El aroma de un cigarro al encenderlo me devuelve al lugar desde el que escribo.
Estaba lejos, al otro lado del estrecho, junto a todos esos que no pueden abandonar su realidad siquiera un momento.
Estaba con todos los que duermen hacinados en oscuras y arrugadas celdas, víctimas de una tortura sin sentido.
Estaba entre manifestantes reprimidos, gritándole a la libertad aunque por ello me la arrebataran.
Estaba ante los ojos que lloraban.
Estaba con los que no tienen piernas, con los ciegos y con todos los que murieron a causa de las malditas minas.
Estaba con los que no podían ver la vida plena, por tener delante un muro.
Estaba escuchando los testimonios de aquellos que tuvieron que participar en una guerra.
Estaba entre los que enfermaban sin tener medios para curarse.
Estaba sola entre la niebla, añorando a un pueblo hoy exiliado. A mi familia.
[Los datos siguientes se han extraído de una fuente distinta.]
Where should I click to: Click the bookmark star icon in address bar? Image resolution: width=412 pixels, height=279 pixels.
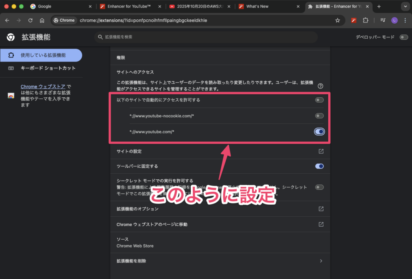(x=338, y=21)
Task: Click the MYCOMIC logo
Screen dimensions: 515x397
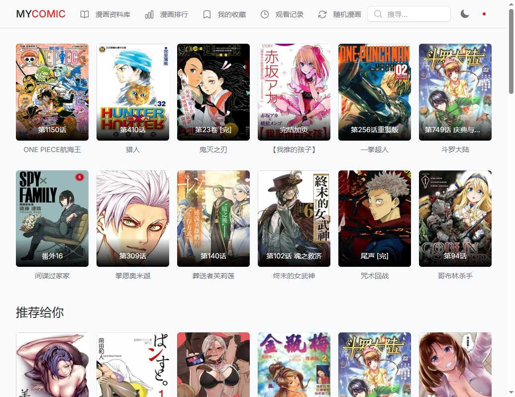Action: coord(40,14)
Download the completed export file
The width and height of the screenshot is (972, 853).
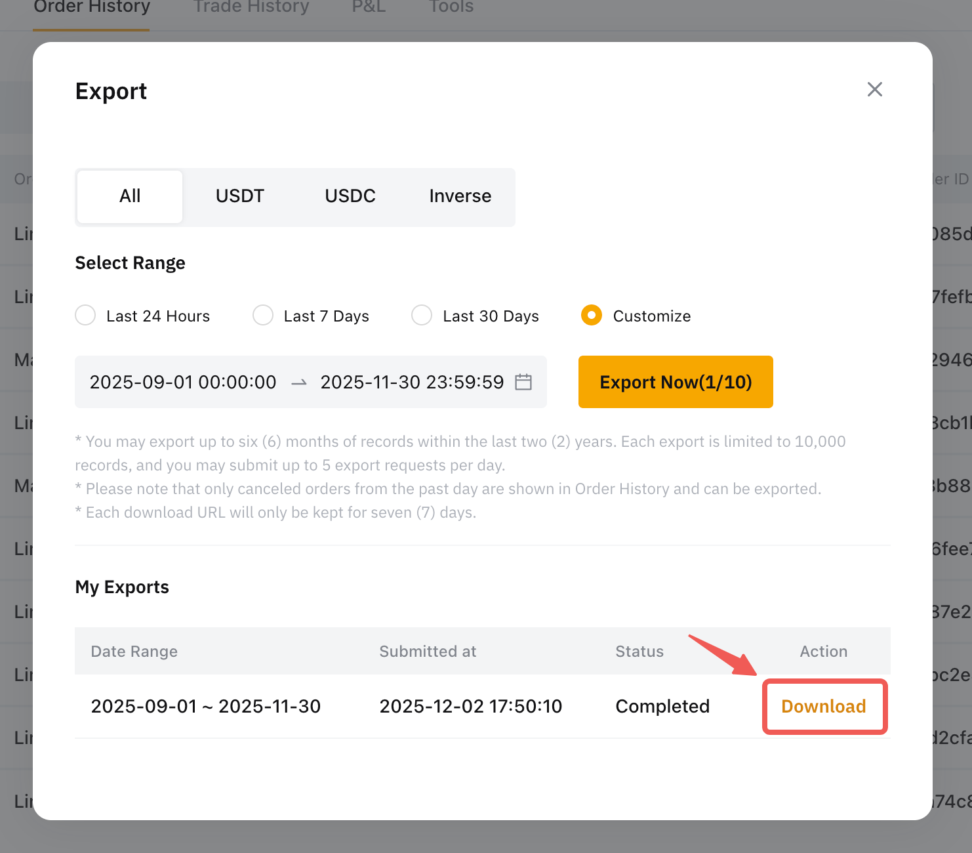tap(824, 706)
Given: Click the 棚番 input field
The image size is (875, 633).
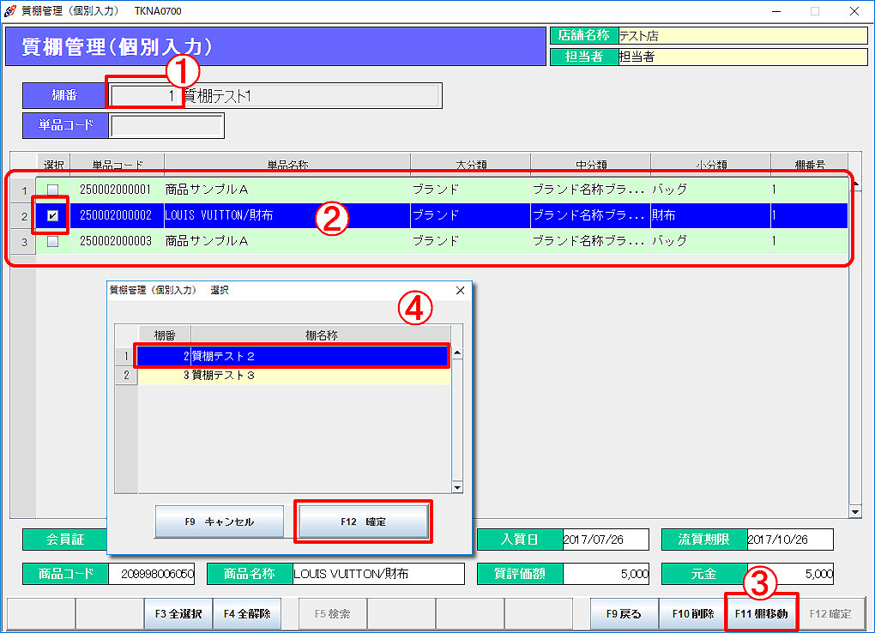Looking at the screenshot, I should pyautogui.click(x=144, y=96).
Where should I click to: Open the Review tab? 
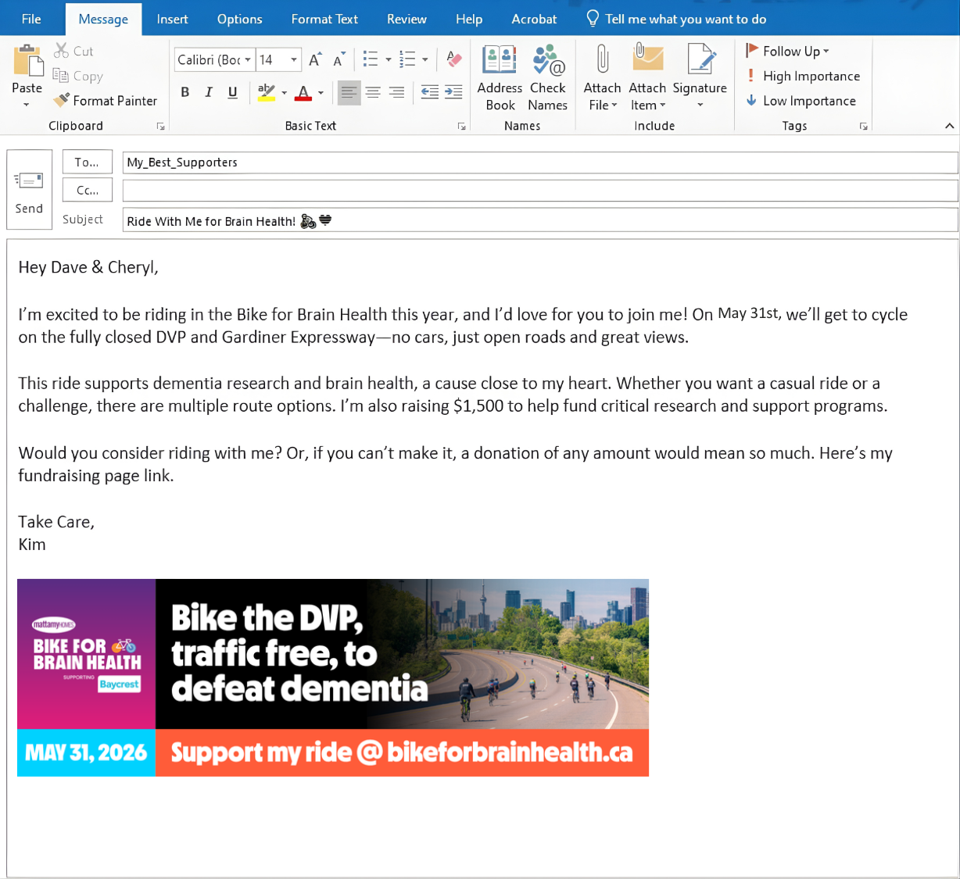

A todos los que un día fueron para mí cercanos.
Estaba escondiéndome de mi país, sintiéndome la fugitiva más extraña.
Estaba huyendo de la coacción, de la barbarie, de la opresión.
Y sin embargo no podía escapar del sufrimiento.
Estaba mezclada entre los saharauis y, así, en lo que me he encendido un cigarrito, ya no lo estoy.
Es, quizás, por instantes tan pequeños como éstos, por lo que ya han pasado más de 30 años.